= Description of the task =
Please answer from the text about Maurice F. Tauber: in what year did he receive the Melvil Dewey Medal?

In addition to his successful teaching career, Tauber was an active researcher, writing numerous monographs, reports, articles, reviews, and biographies. He carried out more than 50 independent and collaborative surveys of libraries in the United States and abroad, including Tokyo, Hong Kong, Singapore, and Australia. The surveys were conducted primarily in academic libraries, and Tauber's contributions to the surveys usually focused specifically on technical services or on library building planning and design.

Tauber also served the library community in other ways: He was an editor for many years of College & Research Libraries and served on editorial boards for Library Resources & Technical Services, Journal of Cataloging and Classification, American Documentation, and the Journal of Higher Education. He was also the chief editor for a short time period of Library Trends.

===Honors and legacy===
As an educator, 10 years after his return to Columbia University Tauber was named the Melvil Dewey Professor of Library Service for his academic service and for his curriculum and research development. He held a long affiliation with the American Library Association, serving in various capacities, such as his membership on the council and executive board.

Other honors include receiving the Margaret Mann citation in 1953 (from the Resources and Technical Services Division of the ALA), a special Association of college and University Librarians award, the Beta Phi Mu Award, and the Melvil Dewey Medal in 1954.

In 1968 he was awarded the Distinguished Service Award from Findley College Library in Ohio for “his outstanding contribution to higher education as a teacher, writer, librarian, critic, and leader in the science of library service”. In 1981, a year after his death, friends and colleagues established the Maurice F. Tauber Foundation in New York City; the Foundation supports various lectures, publications and presents an annual award for “excellence in library and information science”.

= Source material =
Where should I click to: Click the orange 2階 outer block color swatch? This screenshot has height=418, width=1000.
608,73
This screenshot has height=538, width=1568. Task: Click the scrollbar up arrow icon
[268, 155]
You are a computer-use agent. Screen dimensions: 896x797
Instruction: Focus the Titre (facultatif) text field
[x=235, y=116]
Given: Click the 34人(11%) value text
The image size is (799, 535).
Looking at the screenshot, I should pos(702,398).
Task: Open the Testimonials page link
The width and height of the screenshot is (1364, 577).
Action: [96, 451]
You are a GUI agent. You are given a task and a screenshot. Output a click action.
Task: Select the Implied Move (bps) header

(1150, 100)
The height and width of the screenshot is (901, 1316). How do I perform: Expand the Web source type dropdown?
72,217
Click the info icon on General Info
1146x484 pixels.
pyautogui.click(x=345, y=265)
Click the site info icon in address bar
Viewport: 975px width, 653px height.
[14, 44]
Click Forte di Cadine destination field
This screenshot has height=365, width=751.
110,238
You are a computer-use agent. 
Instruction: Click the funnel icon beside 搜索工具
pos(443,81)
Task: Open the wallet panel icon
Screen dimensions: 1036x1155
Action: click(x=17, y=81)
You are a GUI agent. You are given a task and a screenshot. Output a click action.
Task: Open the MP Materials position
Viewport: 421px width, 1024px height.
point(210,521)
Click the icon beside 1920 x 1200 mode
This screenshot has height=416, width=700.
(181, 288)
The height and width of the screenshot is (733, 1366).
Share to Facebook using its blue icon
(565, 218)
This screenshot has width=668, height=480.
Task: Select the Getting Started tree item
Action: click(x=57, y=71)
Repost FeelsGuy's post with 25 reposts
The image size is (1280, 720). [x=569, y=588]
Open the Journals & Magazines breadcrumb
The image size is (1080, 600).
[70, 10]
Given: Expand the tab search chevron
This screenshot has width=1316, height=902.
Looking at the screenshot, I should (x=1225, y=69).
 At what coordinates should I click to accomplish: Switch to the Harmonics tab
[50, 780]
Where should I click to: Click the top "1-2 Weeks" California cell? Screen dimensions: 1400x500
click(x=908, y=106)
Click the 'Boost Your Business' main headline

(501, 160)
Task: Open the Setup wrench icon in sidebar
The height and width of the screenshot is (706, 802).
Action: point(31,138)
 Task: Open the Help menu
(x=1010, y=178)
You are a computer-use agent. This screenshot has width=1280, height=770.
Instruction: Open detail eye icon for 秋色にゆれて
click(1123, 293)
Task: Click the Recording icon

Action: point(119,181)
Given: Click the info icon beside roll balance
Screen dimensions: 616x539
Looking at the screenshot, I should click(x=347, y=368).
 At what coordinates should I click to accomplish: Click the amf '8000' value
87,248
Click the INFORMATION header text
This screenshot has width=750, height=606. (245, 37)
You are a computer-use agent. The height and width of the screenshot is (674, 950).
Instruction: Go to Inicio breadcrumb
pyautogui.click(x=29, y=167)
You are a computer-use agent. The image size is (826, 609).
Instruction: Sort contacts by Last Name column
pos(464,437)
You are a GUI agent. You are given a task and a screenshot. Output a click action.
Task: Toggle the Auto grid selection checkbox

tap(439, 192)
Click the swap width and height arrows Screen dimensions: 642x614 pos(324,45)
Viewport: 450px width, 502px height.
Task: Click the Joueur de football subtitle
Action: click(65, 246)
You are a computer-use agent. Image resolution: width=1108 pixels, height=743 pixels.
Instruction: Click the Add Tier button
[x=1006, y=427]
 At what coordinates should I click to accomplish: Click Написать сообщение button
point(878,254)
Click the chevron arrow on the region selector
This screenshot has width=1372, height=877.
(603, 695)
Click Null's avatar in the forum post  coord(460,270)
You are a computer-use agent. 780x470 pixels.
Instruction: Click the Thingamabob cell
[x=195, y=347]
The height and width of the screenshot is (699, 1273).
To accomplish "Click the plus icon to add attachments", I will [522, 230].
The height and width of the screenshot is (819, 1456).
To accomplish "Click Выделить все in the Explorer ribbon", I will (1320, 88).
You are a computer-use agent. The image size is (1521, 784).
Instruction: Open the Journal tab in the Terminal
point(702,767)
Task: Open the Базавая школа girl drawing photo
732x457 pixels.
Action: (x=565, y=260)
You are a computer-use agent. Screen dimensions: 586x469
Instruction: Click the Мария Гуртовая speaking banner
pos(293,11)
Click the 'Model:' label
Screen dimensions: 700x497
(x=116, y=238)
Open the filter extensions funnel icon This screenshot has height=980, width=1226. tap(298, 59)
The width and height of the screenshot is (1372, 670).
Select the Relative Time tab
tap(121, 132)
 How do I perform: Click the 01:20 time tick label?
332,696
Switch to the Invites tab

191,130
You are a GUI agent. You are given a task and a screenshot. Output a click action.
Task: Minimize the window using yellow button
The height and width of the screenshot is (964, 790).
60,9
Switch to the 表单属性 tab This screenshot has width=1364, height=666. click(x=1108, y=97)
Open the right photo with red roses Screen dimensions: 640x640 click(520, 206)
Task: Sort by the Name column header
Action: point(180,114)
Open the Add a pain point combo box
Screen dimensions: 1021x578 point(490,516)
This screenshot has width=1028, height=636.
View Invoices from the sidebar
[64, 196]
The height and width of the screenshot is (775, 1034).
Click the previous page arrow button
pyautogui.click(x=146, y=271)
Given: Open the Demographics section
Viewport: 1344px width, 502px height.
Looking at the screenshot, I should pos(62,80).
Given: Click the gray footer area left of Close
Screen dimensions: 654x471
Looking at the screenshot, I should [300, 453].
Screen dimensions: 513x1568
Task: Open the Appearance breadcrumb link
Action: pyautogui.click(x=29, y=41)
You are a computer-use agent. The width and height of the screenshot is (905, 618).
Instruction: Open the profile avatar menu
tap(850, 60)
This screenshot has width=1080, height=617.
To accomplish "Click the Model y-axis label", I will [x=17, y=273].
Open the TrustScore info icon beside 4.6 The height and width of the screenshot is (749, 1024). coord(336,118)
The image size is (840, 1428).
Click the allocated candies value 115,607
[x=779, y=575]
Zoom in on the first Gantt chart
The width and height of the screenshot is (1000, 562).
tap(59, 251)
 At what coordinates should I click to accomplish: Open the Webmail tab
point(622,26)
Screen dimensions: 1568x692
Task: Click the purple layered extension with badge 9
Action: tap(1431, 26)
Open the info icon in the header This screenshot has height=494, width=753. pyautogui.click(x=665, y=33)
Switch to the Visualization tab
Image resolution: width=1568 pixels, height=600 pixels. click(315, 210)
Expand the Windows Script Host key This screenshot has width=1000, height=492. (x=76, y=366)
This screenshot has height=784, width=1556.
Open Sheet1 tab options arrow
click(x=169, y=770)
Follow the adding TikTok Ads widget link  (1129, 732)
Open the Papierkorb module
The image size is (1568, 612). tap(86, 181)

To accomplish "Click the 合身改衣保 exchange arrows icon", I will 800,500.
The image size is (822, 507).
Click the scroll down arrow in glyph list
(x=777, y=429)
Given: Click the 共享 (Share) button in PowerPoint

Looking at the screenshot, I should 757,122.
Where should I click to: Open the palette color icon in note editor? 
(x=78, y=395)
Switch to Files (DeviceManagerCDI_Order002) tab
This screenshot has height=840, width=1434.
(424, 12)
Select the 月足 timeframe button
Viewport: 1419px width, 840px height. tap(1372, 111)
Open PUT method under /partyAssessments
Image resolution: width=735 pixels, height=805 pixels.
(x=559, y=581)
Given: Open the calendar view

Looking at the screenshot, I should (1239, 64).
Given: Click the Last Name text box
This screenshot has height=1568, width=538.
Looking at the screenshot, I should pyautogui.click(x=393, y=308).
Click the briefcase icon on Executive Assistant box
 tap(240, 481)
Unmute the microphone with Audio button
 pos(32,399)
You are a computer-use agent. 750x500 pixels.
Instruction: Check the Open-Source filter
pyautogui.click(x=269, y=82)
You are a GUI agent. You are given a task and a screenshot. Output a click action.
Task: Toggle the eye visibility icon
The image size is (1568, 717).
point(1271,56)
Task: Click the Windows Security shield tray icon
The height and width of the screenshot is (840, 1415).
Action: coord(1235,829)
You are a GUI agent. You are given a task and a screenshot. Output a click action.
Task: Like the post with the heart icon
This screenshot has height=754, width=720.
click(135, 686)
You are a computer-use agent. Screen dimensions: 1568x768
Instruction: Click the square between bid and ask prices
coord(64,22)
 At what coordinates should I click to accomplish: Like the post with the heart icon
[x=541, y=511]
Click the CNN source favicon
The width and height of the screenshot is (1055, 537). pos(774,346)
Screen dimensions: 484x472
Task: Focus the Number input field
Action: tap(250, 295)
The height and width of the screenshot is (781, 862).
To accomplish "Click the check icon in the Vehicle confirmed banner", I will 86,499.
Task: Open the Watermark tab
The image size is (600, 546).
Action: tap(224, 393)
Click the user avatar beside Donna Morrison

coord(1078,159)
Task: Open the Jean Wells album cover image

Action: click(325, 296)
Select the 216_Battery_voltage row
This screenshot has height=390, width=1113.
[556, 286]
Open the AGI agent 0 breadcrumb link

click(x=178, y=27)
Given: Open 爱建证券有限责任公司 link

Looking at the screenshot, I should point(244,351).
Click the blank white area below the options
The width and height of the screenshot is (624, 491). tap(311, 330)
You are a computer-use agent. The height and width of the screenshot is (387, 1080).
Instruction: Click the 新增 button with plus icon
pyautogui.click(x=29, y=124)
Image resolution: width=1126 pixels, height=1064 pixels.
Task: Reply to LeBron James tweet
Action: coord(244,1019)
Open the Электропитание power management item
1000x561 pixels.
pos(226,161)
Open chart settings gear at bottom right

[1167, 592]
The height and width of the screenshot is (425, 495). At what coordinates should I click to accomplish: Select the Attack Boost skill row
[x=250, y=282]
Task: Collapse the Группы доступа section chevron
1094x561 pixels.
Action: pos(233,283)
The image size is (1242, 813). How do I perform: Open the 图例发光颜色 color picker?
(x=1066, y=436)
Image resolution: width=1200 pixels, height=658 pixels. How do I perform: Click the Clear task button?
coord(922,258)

= Task solution =
1954